Império à deriva

Patrick Wilcken



Em 1807, no auge das guerras napoleónicas, o príncipe regente português D. João tomou uma decisão extraordinária. Apesar de horrorizado com a ideia de uma viagem marítima, optou por transferir toda a Corte e o Governo para a maior colónia de Portugal, o Brasil. Com as tropas francesas a apertar o cerco a Lisboa, um total de 10.000 aristocratas, ministros, sacerdotes, e criados, sobe a bordo das frágeis embarcações da frota portuguesa. Após uma difícil viagem transatlântica sob escolta britânica, desembarcaram imundos, cheios de piolhos e esfarrapados, para grande surpresa dos súbditos do Novo Mundo.
A transferência da Corte e do governo português para o Brasil deu início a um período único de governo imperial a partir dos trópicos, que durou treze anos. O Rio de Janeiro não tardou a ser beneficiado com uma nova Ópera, um luxuriante Jardim Botânico e um Paço Real - uma Versalhes Tropical - tendo como esplêndido pano de fundo montanhas revestidas de vegetação luxuriante. Mas esta fachada metropolitana só parcialmente obscurecia a actividade brutal daquele que era o maior porto de escravos das Américas. Enquanto Patrick Wilcken dá vida a este período extraordinário, combinando ricos testemunhos contemporâneos com uma evocação plena de ideias do único momento na História em que a realeza europeia viveu numa colónia.
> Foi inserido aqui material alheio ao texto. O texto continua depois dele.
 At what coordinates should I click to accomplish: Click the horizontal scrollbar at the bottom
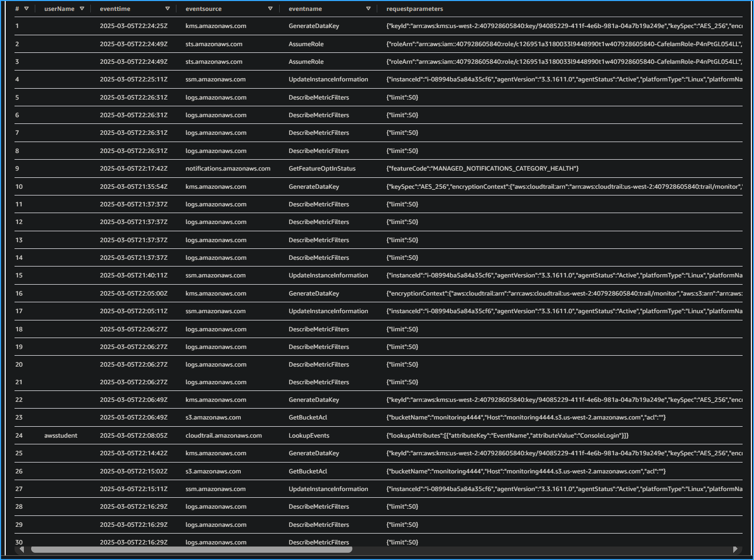(x=192, y=550)
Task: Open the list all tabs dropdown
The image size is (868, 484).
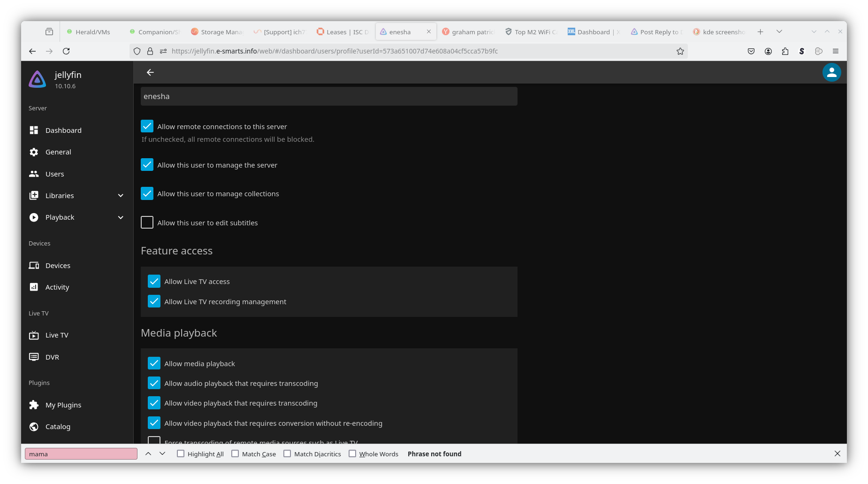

“Quando a última carruagem saiu do pátio de entrada de Queluz, o que um dia fora um retiro sagrado da realeza começou a ganhar o ar de edifício condenado. Da coluna em movimento lento, o palácio via-se cada vez mais longe, as paredes molhadas pela chuva já não pareciam imponentes, as sebes aparadas, a intrincada escultura dos arbustos, as fontes e as estátuas esvaziadas de poder simbólico.
Na cidade um enorme número de pessoas movimentava-se entre o emaranhado de ruas e (…) apinhava-se no cais (…).
Na manhã de 29 de Novembro (1808) foi dada ordem para levantar âncora. (…) Atrás de si, o esquadrão real deixava um cenário desolador; bagagens, papéis ensopados em água e caixotes abandonados espalhavam-se pelo cais; a lama, muito pisada, começava a secar, deixando marcas da recente agitação – um caos de pegadas, torrões e linhas em espiral. Entre os detritos jaziam artigos inestimáveis do património da coroa, deixados para trás na pressa de partir. Coches luxuosos com arreios em belíssimo estado, muitos ainda cheios de valores retirados dos palácios, estavam parados nas docas vazias; catorze carradas de prata das igrejas foram abandonadas aos franceses e os sessenta mil volumes da biblioteca real da Ajuda espalhavam-se na lama (…)
Podemos nunca vir a saber ao certo quantas pessoas conseguiram embarcar na frota, mas parece que cerca de dez mil saíram de Portugal para o Brasil, na primeira vaga – um número impressionante se tivermos em conta que a população de Lisboa naquela época não ultrapassava as 200 mil almas. A um vasto séquito de cortesãos – cirurgiões reais, confessores, damas de honor, guarda-roupas do rei, cozinheiros e pajens – juntava-se a melhor sociedade lisboeta – conselheiros de estado, sacerdotes, juízes e advogados, juntamente com os seus familiares. Do núcleo original da coroa e dos funcionários governamentais, subornos e pedidos de favor tinham alargado o grupo para incluir funcionários subalternos, homens de negócios, familiares distantes e penduras variados. (…)”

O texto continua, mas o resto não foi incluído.